WHAT TO PRODUCE:
What is needed is an exact copy of every line from the one with "Click the 1 Domain License feature box" to the end of the entries below, without the pictures.

- - - -

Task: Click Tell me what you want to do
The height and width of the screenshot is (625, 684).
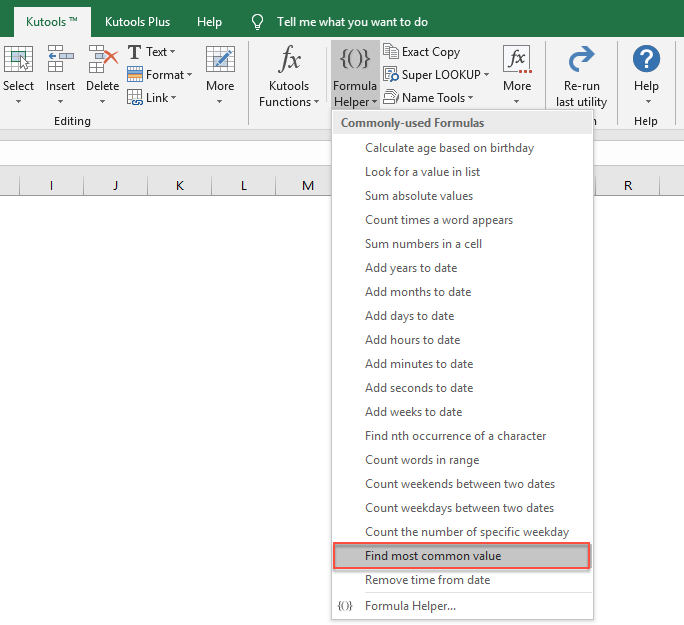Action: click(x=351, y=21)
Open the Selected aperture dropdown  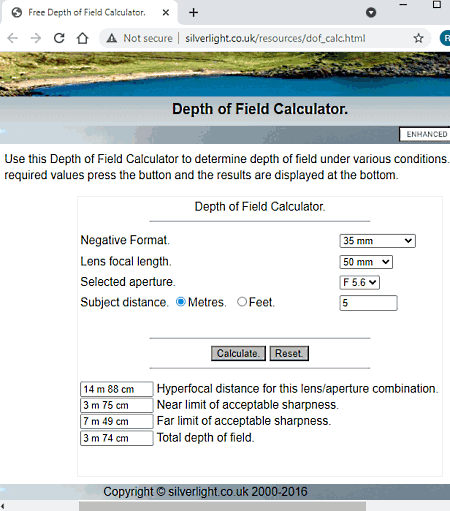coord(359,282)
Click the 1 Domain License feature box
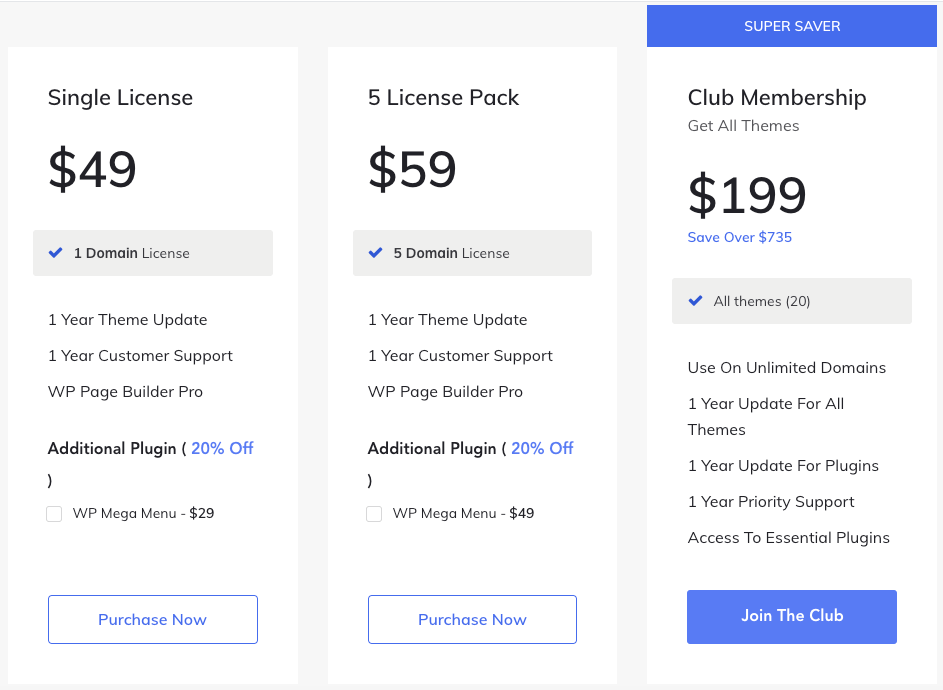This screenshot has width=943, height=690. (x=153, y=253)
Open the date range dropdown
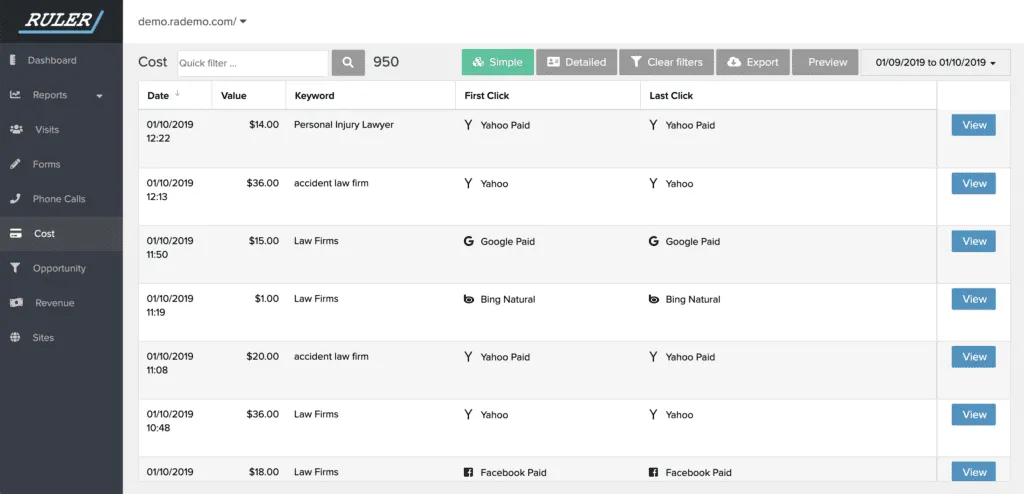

- - - -

SOLUTION TO THIS PROBLEM:
Click the 1 Domain License feature box
This screenshot has width=943, height=690. (x=153, y=253)
Open the date range dropdown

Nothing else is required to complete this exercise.